» ABOUT THIS EXERCISE:
Pictures are to be left out. Return exactly the lines below from the one with "på Facebook button" up to and including the one with "The image size is (1568, 682).".

» PROVIDED DATA:
==========

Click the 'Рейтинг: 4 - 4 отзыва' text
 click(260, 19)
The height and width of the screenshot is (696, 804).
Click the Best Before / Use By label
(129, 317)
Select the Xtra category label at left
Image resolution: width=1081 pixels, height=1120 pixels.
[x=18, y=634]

==========

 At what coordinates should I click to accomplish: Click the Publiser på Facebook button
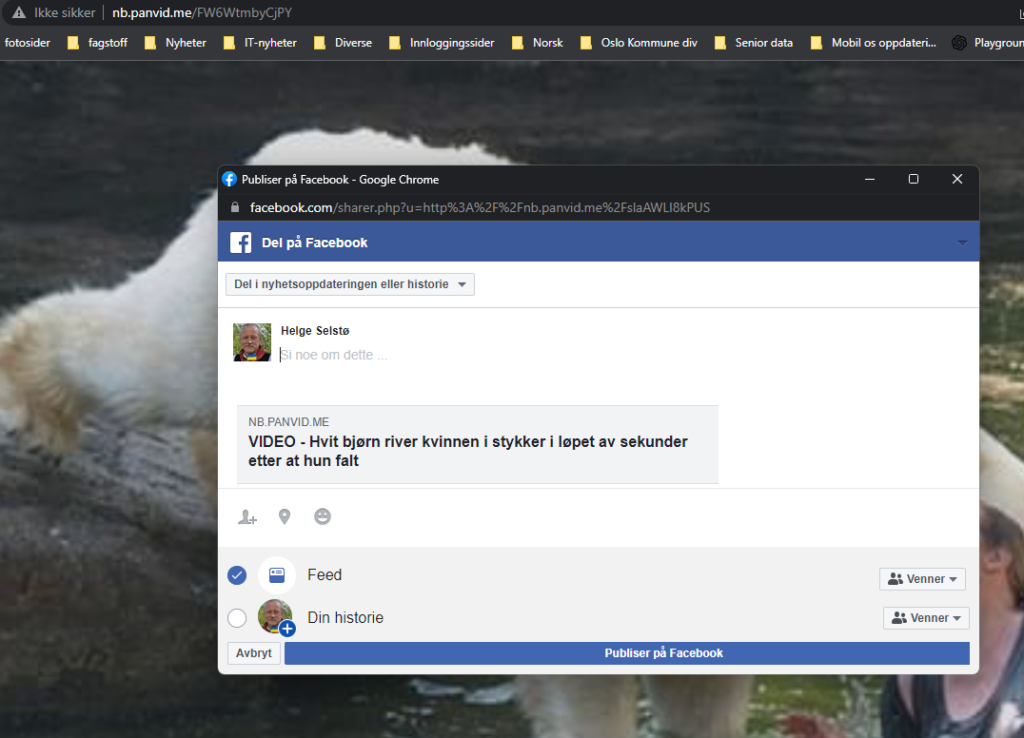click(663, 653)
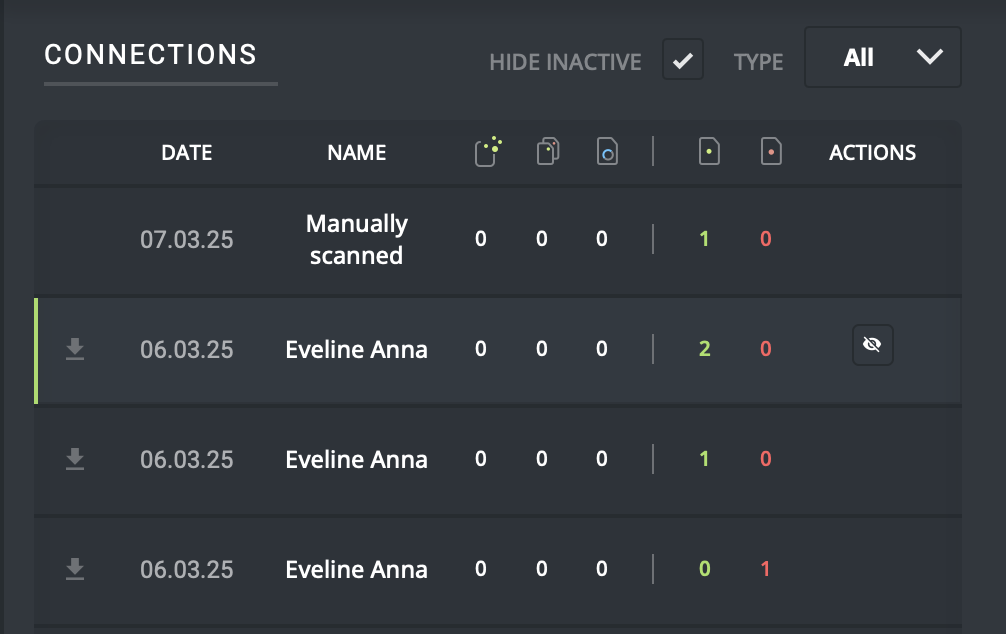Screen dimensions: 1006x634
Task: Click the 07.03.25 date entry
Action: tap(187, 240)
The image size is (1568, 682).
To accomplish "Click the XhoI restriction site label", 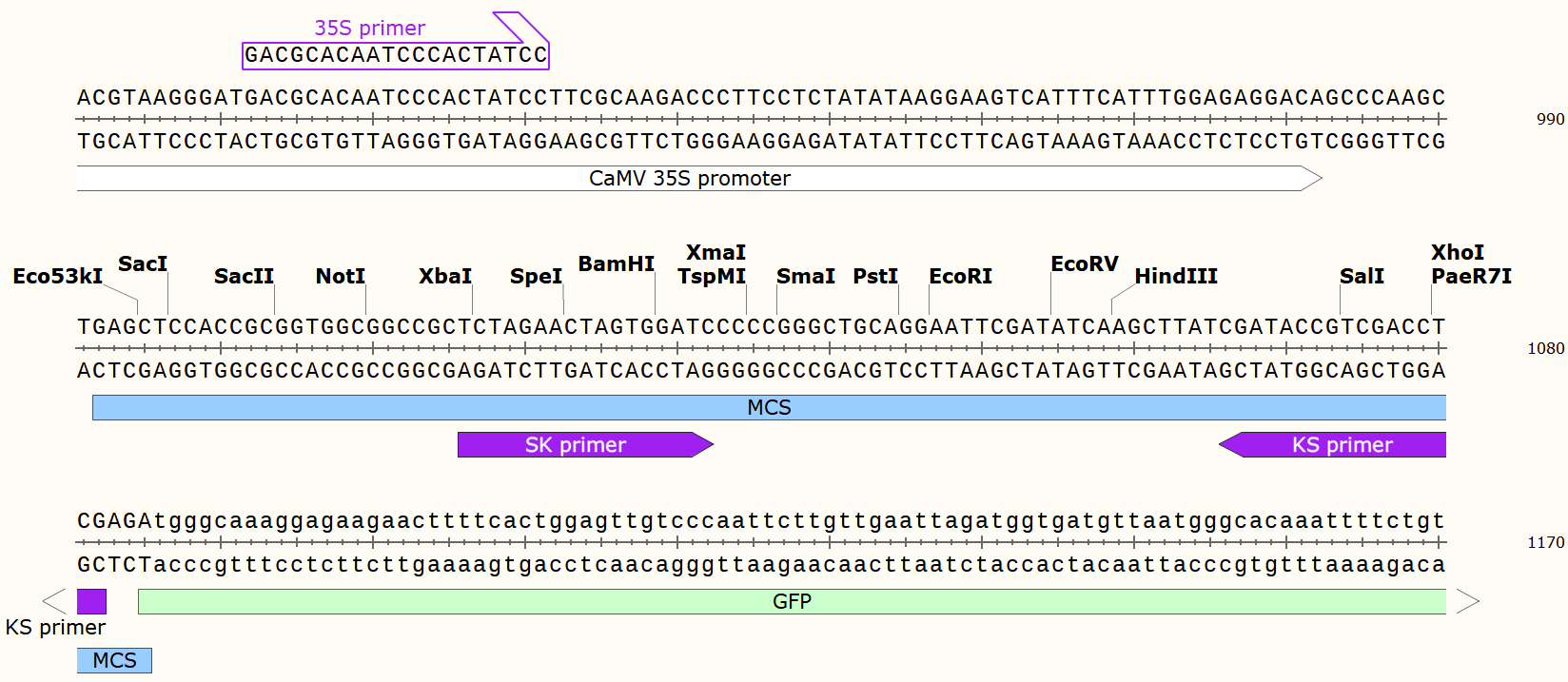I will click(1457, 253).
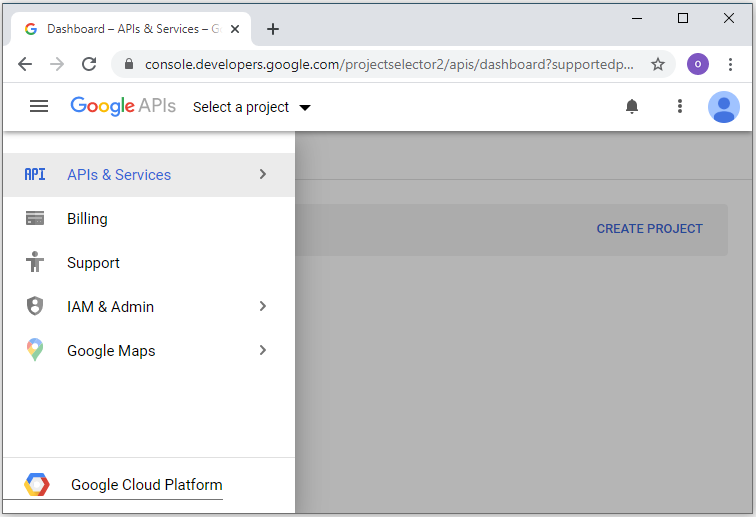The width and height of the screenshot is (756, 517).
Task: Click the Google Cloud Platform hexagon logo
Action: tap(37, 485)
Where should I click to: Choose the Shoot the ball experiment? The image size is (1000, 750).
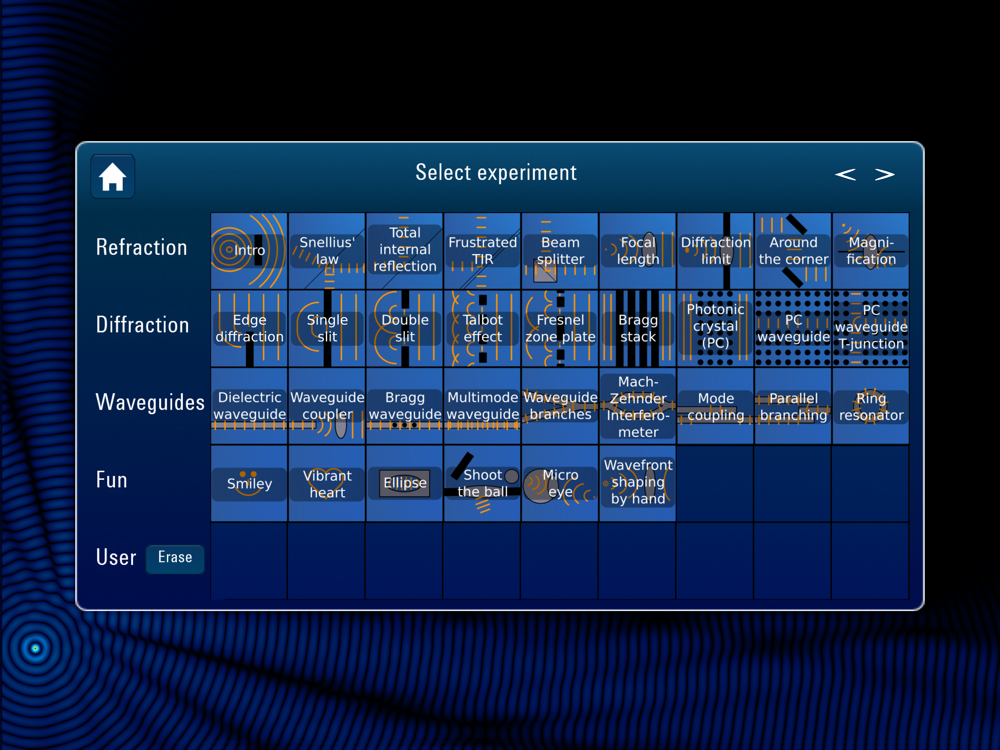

==========

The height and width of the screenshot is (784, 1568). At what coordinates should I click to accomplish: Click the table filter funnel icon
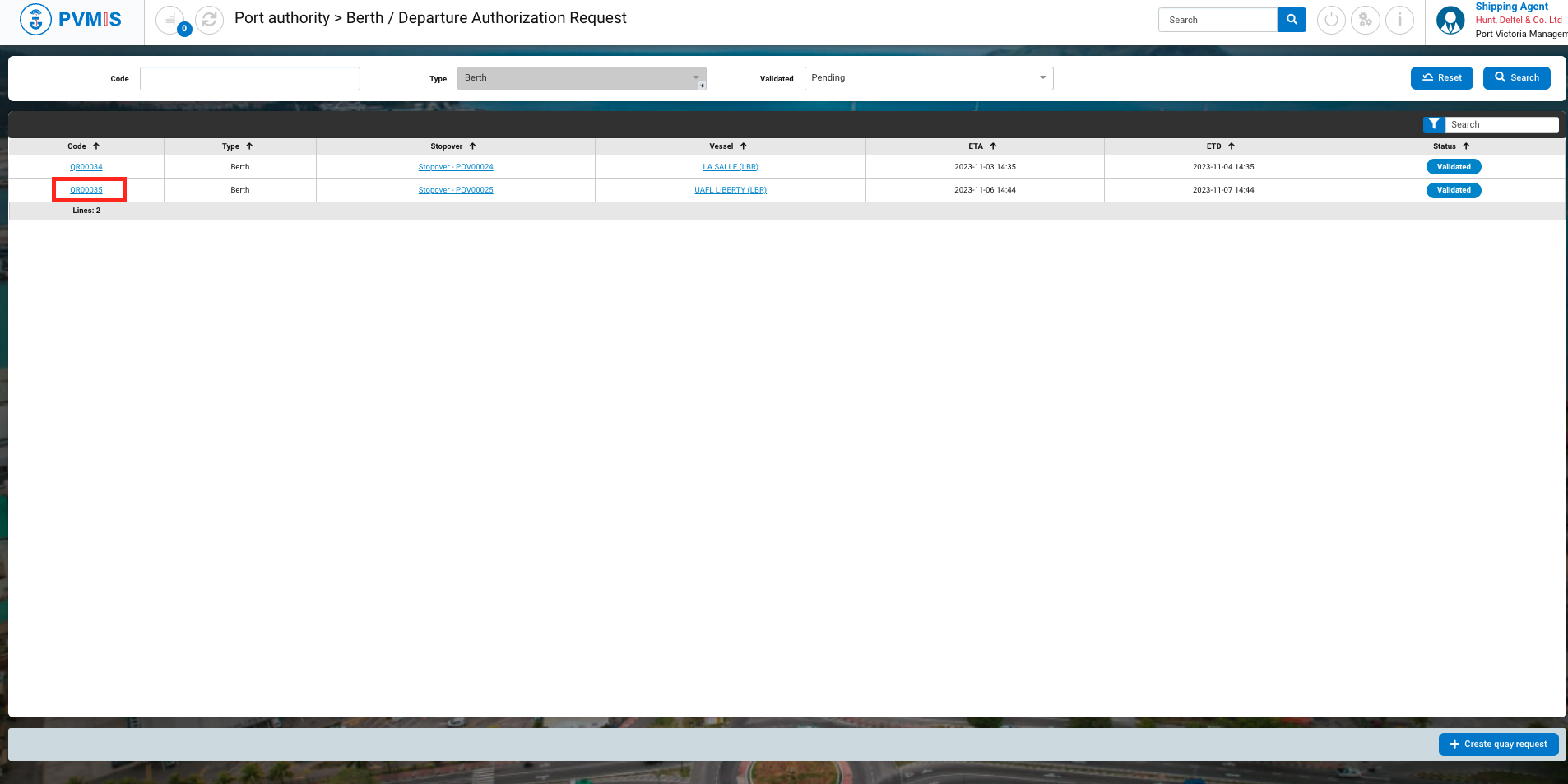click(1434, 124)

==========

» ANSWER SECTION:
 At what coordinates should I click to accomplish: Click the Publiser på Facebook button
click(663, 653)
Screen dimensions: 1006x634
Task: Click the 07.03.25 date entry
Action: tap(187, 240)
The image size is (1568, 682).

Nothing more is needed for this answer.